The Tuscaloosa tornado, and April 27th, in general, was a 9/11-esque event for me. I had witnessed an EF-3 in Arkansas, and a number of other tornadoes previously, but seeing one destroy places you are emotionally attached to meant it was extremely difficult to be objective. I went to my best friend's neighborhood in Concord immediately after the Tuscaloosa tornado (we're talking 5-10 minutes after the tornado passed through) and that particular neighborhood ended up with over 10 fatalities. To say I'll never forget the scenes from that moment are an understatement. His parents were home when the tornado hit and I still don't understand how they survived when several people on their street were killed.
I say all that to say, I commiserate with Shakespeare2016. However, I sincerely promise him that you, Andy, and others are just being objective.

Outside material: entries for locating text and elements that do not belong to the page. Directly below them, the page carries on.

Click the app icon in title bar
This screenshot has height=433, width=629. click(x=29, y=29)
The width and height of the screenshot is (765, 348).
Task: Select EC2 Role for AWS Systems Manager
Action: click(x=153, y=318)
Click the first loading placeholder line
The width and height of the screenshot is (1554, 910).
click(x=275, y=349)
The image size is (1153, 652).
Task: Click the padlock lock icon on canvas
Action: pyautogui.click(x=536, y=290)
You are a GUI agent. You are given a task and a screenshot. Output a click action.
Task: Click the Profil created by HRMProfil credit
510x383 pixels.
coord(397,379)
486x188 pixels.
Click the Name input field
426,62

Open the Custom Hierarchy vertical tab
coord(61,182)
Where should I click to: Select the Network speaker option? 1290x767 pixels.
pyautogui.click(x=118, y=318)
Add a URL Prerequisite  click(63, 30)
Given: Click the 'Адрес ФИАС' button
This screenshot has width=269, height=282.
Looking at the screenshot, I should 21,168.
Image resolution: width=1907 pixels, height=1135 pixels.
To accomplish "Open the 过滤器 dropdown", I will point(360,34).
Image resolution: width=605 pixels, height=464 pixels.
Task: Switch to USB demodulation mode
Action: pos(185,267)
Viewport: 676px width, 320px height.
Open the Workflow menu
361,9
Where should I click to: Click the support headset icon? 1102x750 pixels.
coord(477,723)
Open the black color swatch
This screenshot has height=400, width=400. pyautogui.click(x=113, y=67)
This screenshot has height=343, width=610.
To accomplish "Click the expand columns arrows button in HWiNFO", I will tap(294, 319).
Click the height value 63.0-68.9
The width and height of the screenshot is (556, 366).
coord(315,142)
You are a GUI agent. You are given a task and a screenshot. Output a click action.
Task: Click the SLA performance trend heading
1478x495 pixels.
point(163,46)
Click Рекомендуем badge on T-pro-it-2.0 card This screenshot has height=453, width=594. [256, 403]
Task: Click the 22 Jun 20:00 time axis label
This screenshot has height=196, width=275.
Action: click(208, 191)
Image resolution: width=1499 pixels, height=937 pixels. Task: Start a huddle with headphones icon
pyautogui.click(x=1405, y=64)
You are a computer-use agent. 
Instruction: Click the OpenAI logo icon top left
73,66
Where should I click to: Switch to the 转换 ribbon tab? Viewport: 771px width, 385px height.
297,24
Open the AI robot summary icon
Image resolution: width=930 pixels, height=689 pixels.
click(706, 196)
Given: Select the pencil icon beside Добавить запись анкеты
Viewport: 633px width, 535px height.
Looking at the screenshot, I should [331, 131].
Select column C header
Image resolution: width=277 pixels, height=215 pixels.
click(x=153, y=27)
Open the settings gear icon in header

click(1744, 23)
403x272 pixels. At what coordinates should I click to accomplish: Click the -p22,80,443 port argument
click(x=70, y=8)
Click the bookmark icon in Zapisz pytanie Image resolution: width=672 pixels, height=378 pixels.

And it's going to be a serious struggle for him to be objective right now. It's the nature of something this personal.
Unfortunately, construction quality in the United States has suffered major quality issues for quite some time now. It's been repeatedly in my face, recently, as I've been working internally in a $150+ million structure my previous employer commissioned (I was part of the engineering team that commissioned parts of the building), over the past month or so.
Shakespeare2016, I promise you the posters here aren't trying to denigrate the damage that happened to area in which you live. As I'm sure you're aware, quality of construction is simply something that is a key part of how tornadoes are rated and compared. Everyone knows the process is far from perfect, but I think the posters on Talkweather are united in wanting to see accurate, replicable, and fair ratings.